• **What is needed**:
Could you rewrite the entries from the line with "WordPress (554, 861)" up to and including the line with "Events (727, 147)", adding 110 to every number in the click coordinates?

• **Information given**:
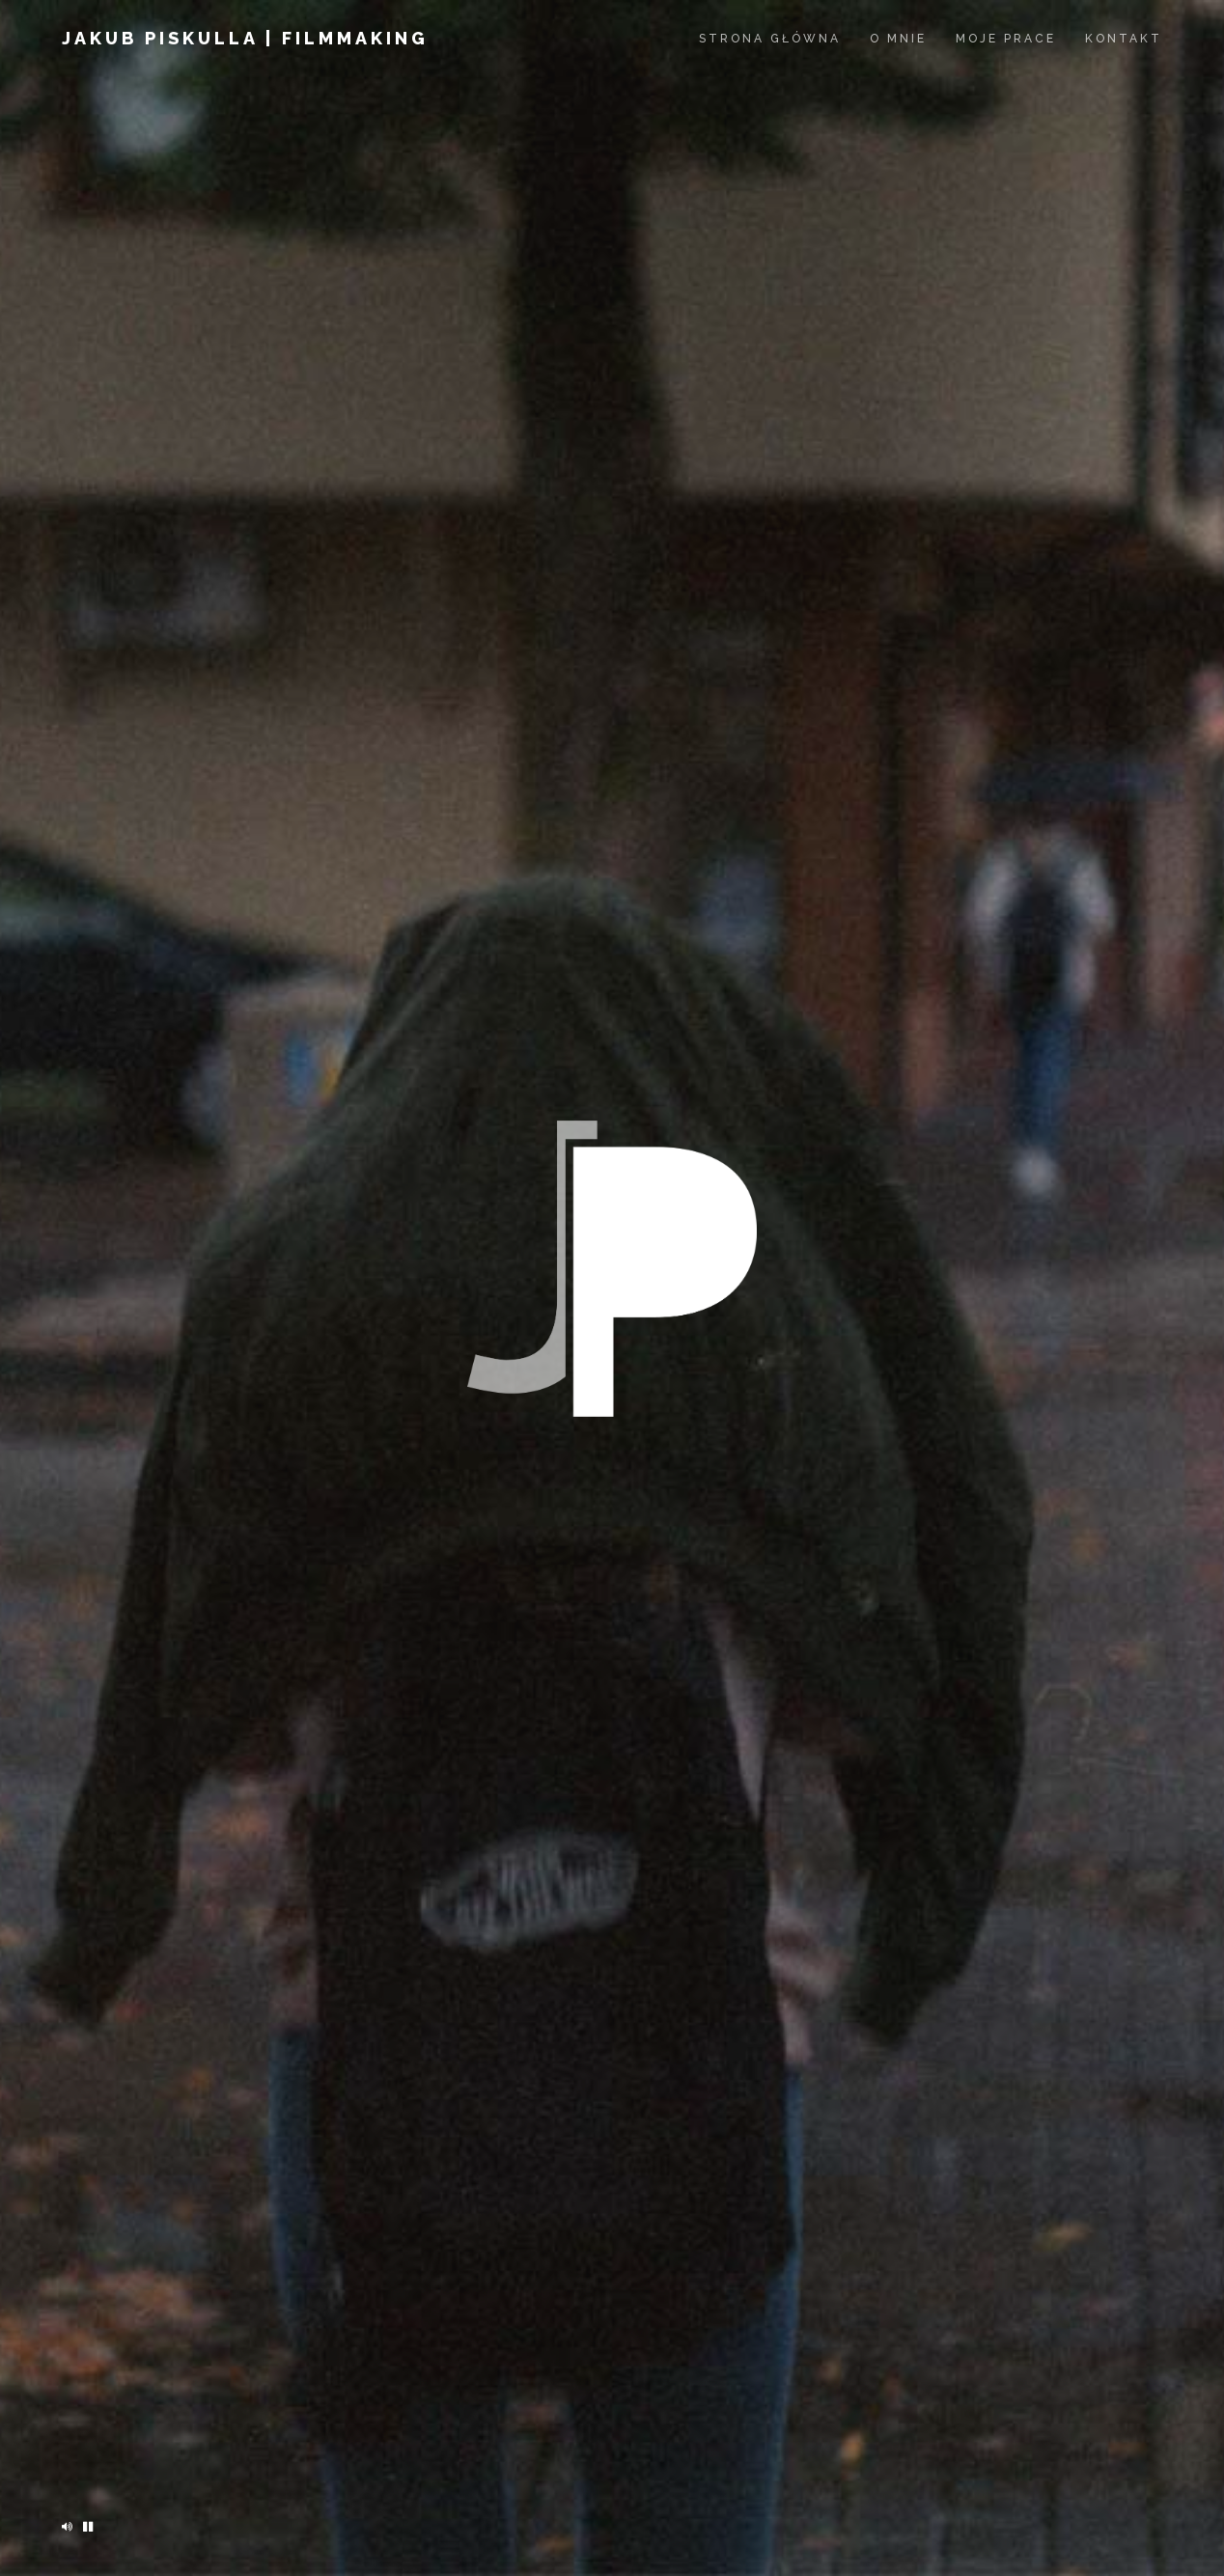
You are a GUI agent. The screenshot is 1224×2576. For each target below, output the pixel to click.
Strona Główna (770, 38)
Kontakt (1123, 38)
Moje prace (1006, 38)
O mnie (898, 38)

...

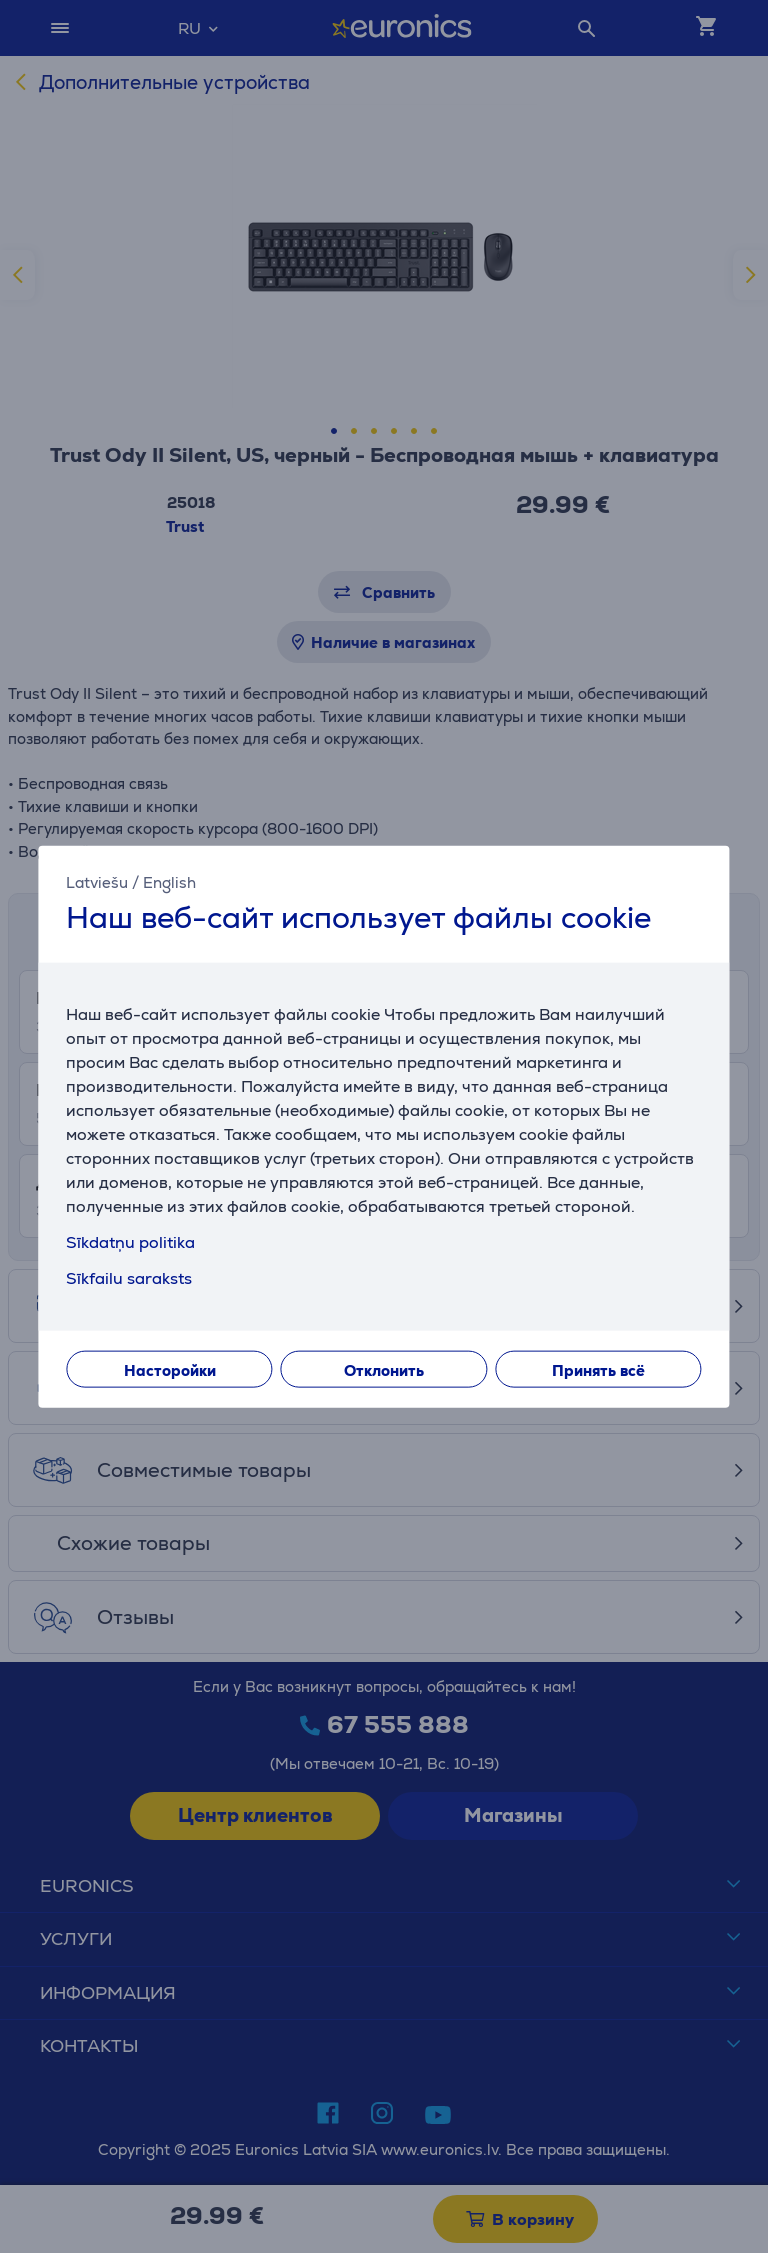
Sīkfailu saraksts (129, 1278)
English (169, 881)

---

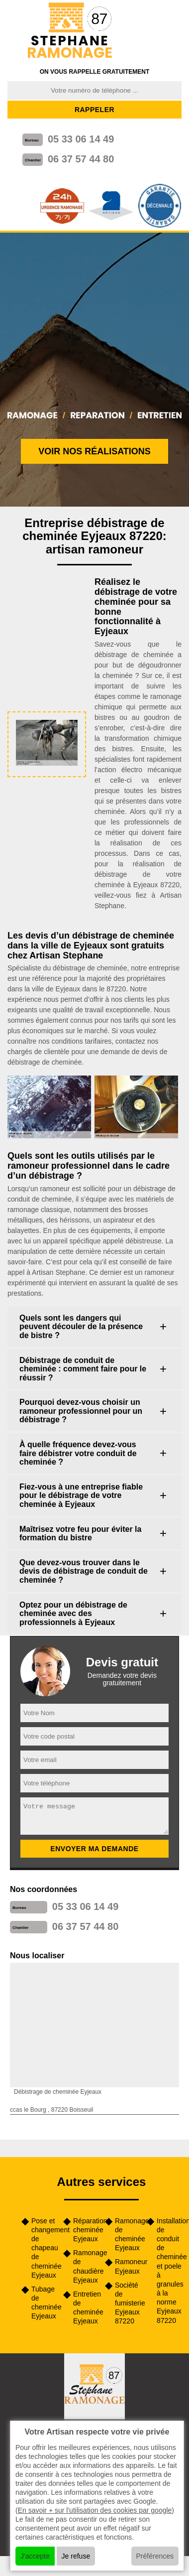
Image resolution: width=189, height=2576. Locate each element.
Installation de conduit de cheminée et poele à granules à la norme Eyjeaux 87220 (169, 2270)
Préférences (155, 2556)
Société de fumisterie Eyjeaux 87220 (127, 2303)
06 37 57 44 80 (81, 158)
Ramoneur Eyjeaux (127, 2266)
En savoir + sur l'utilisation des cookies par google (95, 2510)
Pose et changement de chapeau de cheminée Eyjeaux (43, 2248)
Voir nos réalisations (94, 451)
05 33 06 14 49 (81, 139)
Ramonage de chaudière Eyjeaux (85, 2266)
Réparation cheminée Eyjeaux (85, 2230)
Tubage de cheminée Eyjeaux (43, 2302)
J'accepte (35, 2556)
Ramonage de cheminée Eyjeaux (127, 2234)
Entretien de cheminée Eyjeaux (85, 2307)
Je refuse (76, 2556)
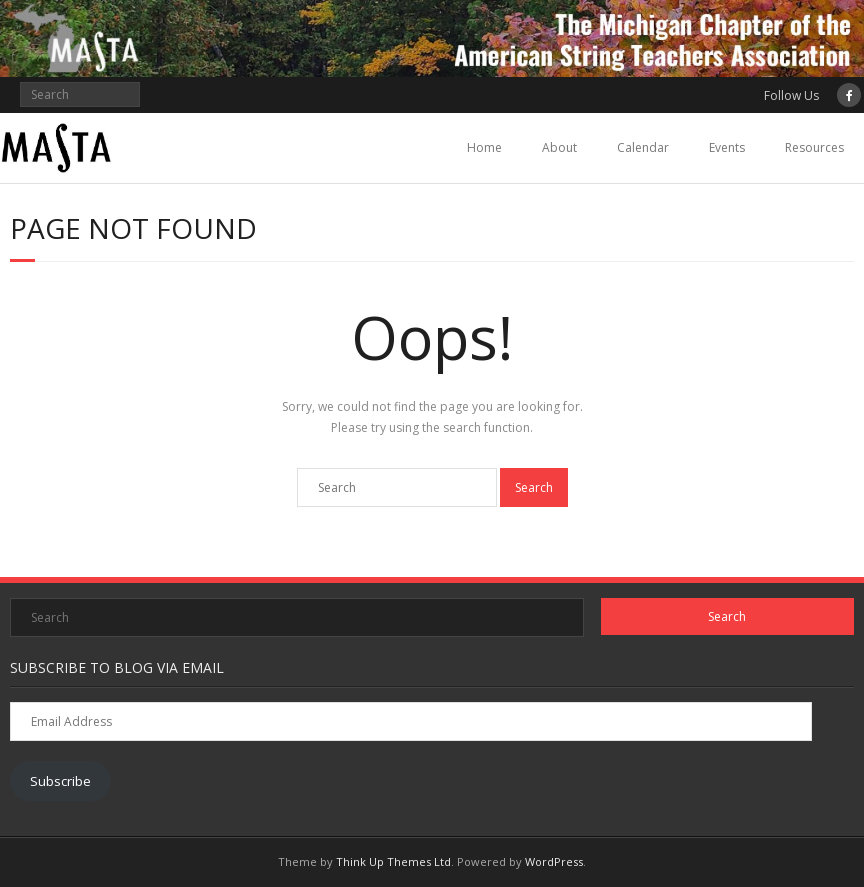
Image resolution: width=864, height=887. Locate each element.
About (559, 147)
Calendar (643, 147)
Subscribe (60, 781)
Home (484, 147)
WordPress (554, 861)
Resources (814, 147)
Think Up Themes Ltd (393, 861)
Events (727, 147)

• **Reply**:
WordPress (664, 971)
Resources (924, 257)
Think Up Themes Ltd (503, 971)
Events (837, 257)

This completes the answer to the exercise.